WASHINGTON — The retirement of Supreme Court Justice Sandra Day O’Connor is expected to intensify the Jewish community’s plans to weigh in on the high court’s future.
Many Jewish organizations already had been mobilizing for an anticipated vacancy on the court, but had expected to be discussing a successor to Chief Justice William Rehnquist and to be watching President Bush replace a conservative vote with another conservative. Replacing O’Connor with a conservative would likely change the court’s stance on some of the issues the Jewish community cares about, including abortion rights and the separation of church and state.
“This ratchets up the stakes tremendously,” said Mark Pelavin, associate director of the Religious Action Center for Reform Judaism. “Instead of replacing a conservative justice with a conservative nominee, we face the prospect of replacing the swing vote on so many of our issues.”
On church-state issues, O’Connor’s view — allowing for religious funding but crafting strict rules for religious symbols — has tipped the balance in many cases since she joined the court in 1981. It has been her analysis that has led to federal funding for school vouchers but has limited public displays of religious symbols.

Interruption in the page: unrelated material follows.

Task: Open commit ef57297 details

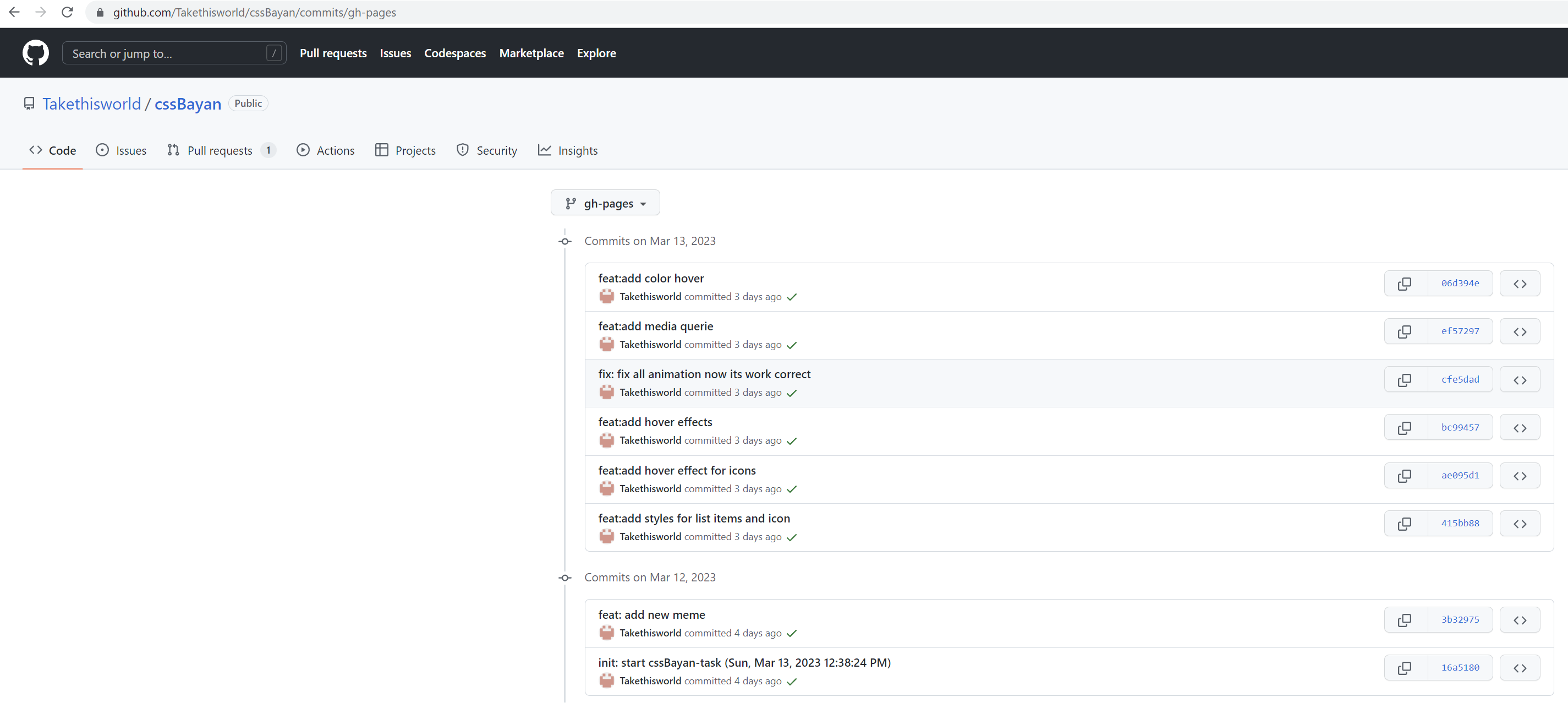Action: point(1460,331)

“She feels government money doesn’t make anyone feel unequal,” said Noah Feldman, a law professor of New York University. “Symbols have the capacity to make people feel excluded.”
Alan Dershowitz, a Harvard Law School professor, said that O’Connor “single-handedly kept the wall of separation between church and state standing.”

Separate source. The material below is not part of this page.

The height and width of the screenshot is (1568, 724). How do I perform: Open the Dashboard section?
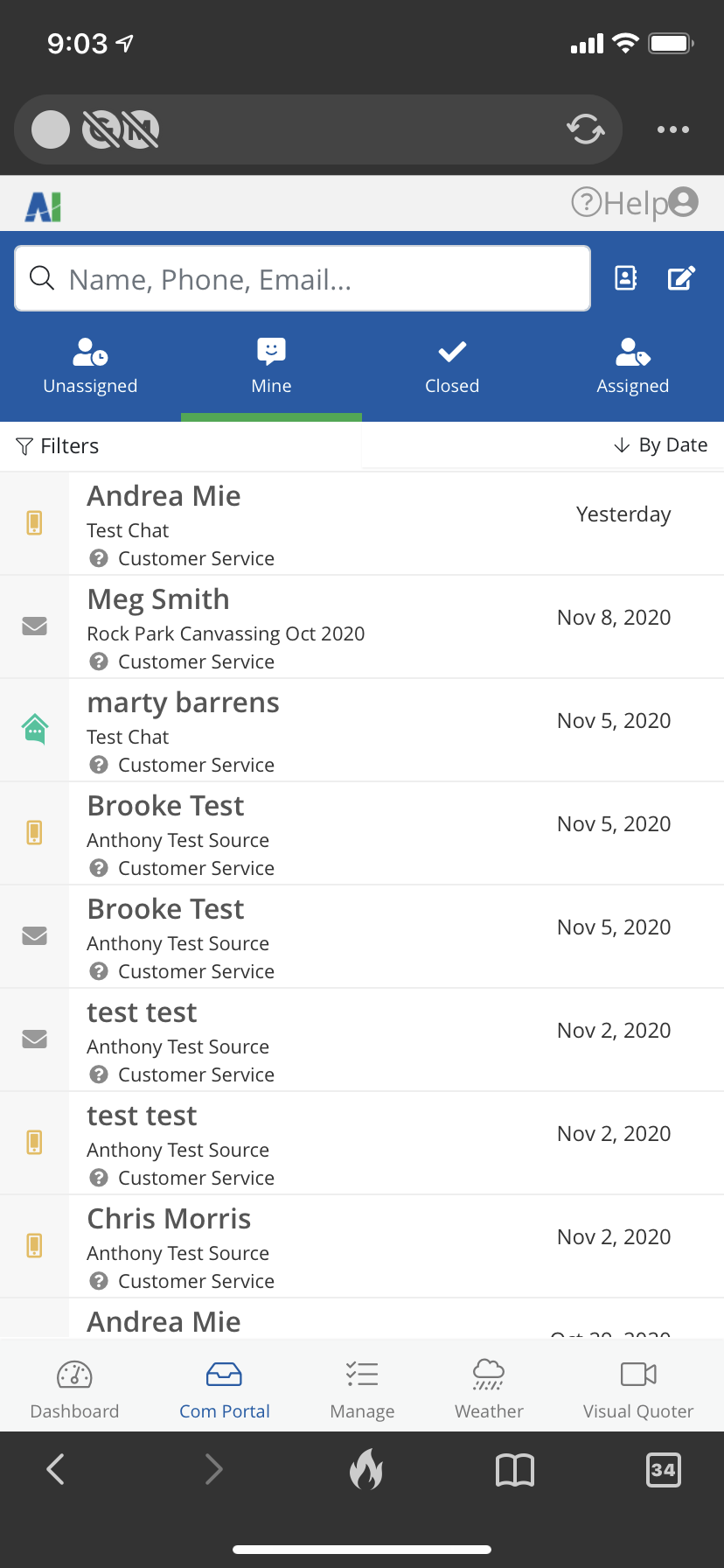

“If she had not been on the court we would have Christian prayer in the schools, Christian religious symbols displayed in public places,” he said.

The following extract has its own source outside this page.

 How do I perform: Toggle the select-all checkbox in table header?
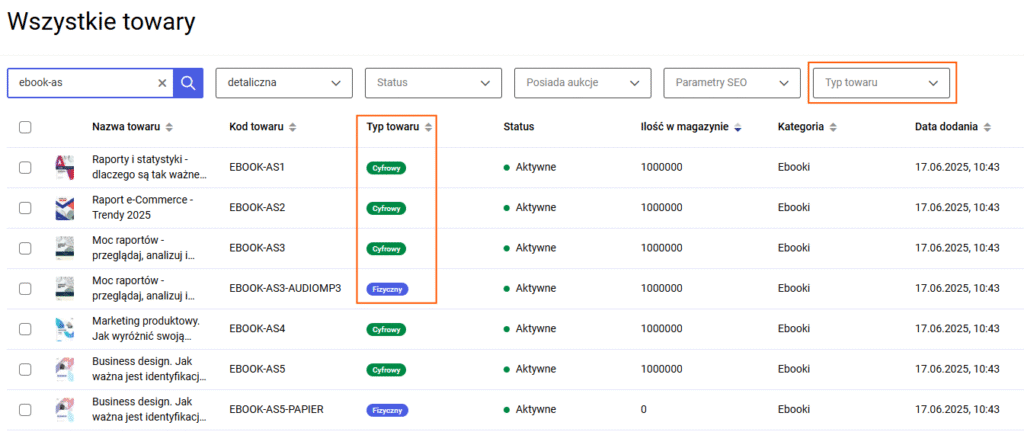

O’Connor established an “endorsement test” on religious symbols in 1984, suggesting that the message a religious icon conveys is as important as the intent of those who crafted it.
That analysis led to split decisions on the public display of nativity scenes. A crèche by itself was seen as religious, but incorporating other religious and secular symbols changed the context and made the display more about a holiday season.
At the same time, O’Connor sided with conservatives and members of the Orthodox Jewish community, who argued in favor of permitting school vouchers and government funding for computer equipment to religious schools.
“The fact that she was a justice on the court while this evolution was going on meant it happened at a more moderate pace and more moderate tone than if you had a bloc of conservative justices,” said Nathan Diament, director of the Orthodox Union’s Institute for Public Affairs.
O’Connor also was a strong proponent of religious liberty, arguing that the government must show a compelling interest before infringing on religious exercise.
With O’Connor’s announcement, liberal pressure is expected to increase on Jewish organizations to speak out about Bush’s choice to fill the vacancy.
Sources said that much of the pressure for increased involvement is focused on two high-profile Jewish groups that largely stay out of nomination battles: the American Jewish Committee and the Anti-Defamation League.
The AJCommittee joined many Jewish groups and organizations from other religious communities in signing a letter to senators, stressing the importance of Bush’s seeking “advise and consent.” Crafted by Reform officials at the Religious Action Center, the letter was sent July 1 and signed by 29 organizations.
The National Council of Jewish Women sent a separate letter to senators Tuesday, signed by 270 rabbis from 32 states, stressing the need for a justice who will protect religious freedom and reproductive choice.
Even though the AJCommittee signed one of the letters to the senators, the group’s director of legislative affairs, Richard Foltin, said his organization rarely endorses or rejects specific nominees, viewing confirmation battles as partisan and personal.
The ADL has not signed on to the letter. Michael Lieberman, the ADL’s Washington counsel, said the organization would continue its practice of analyzing Supreme Court nominees and sending letters to Senate Judiciary Committee members, suggesting areas on which to question the jurists.
But the ADL has taken positions against some federal court nominees.
“The idea that the president could pick someone we oppose is obvious,” Lieberman said. “It’s axiomatic that the stakes are higher because it’s the Supreme Court.”